AIM OF THE EXERCISE: From the records below, give the lines from the line with "You are a computer-use" to the line with "pos(805,242)" as a JSON list of strings, one string per line, leaving out blank lines. Include both of those lines and nothing outside that span.

RECORD LIST:
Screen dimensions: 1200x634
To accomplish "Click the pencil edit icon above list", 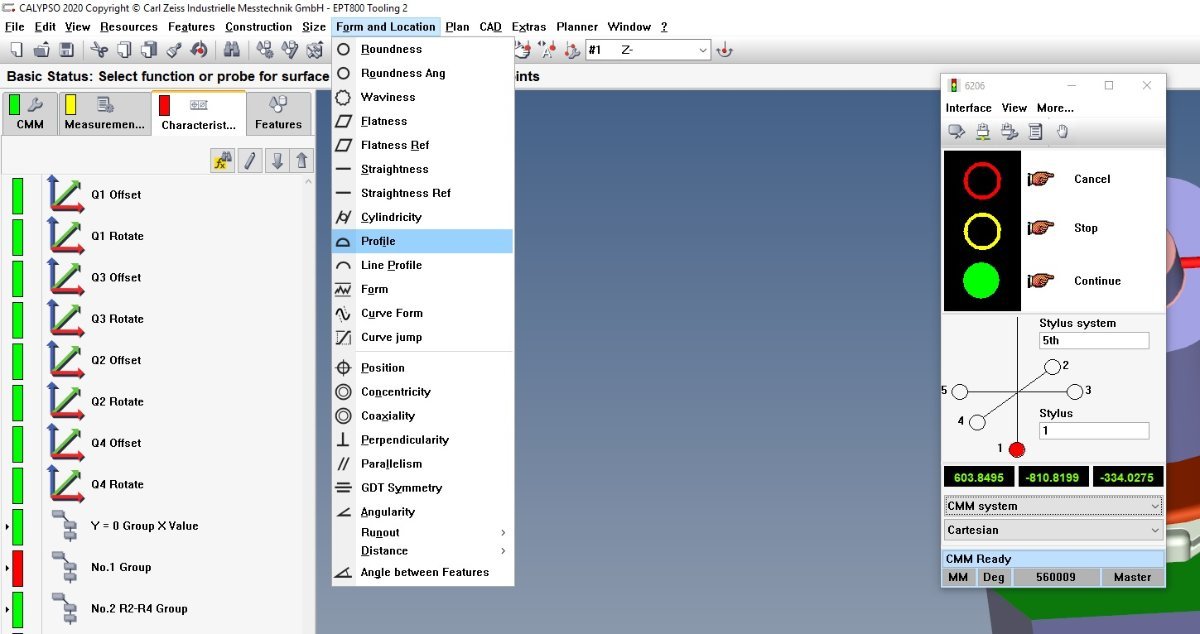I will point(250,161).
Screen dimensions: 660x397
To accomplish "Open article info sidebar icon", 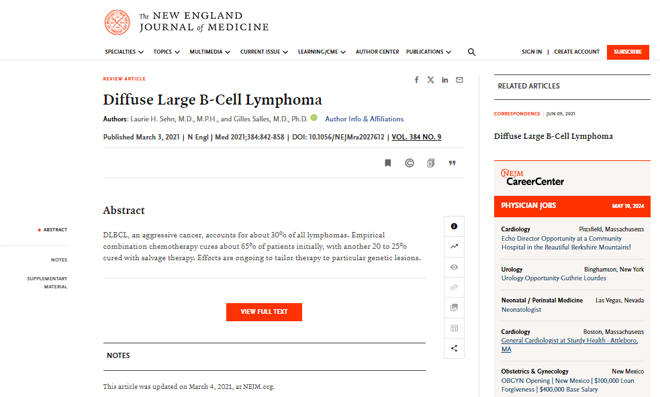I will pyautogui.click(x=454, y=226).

* * *

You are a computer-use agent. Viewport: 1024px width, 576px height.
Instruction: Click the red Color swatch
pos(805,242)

EXERCISE OUTPUT:
[
  "You are a computer-use agent. Viewport: 1024px width, 576px height.",
  "Instruction: Click the red Color swatch",
  "pos(805,242)"
]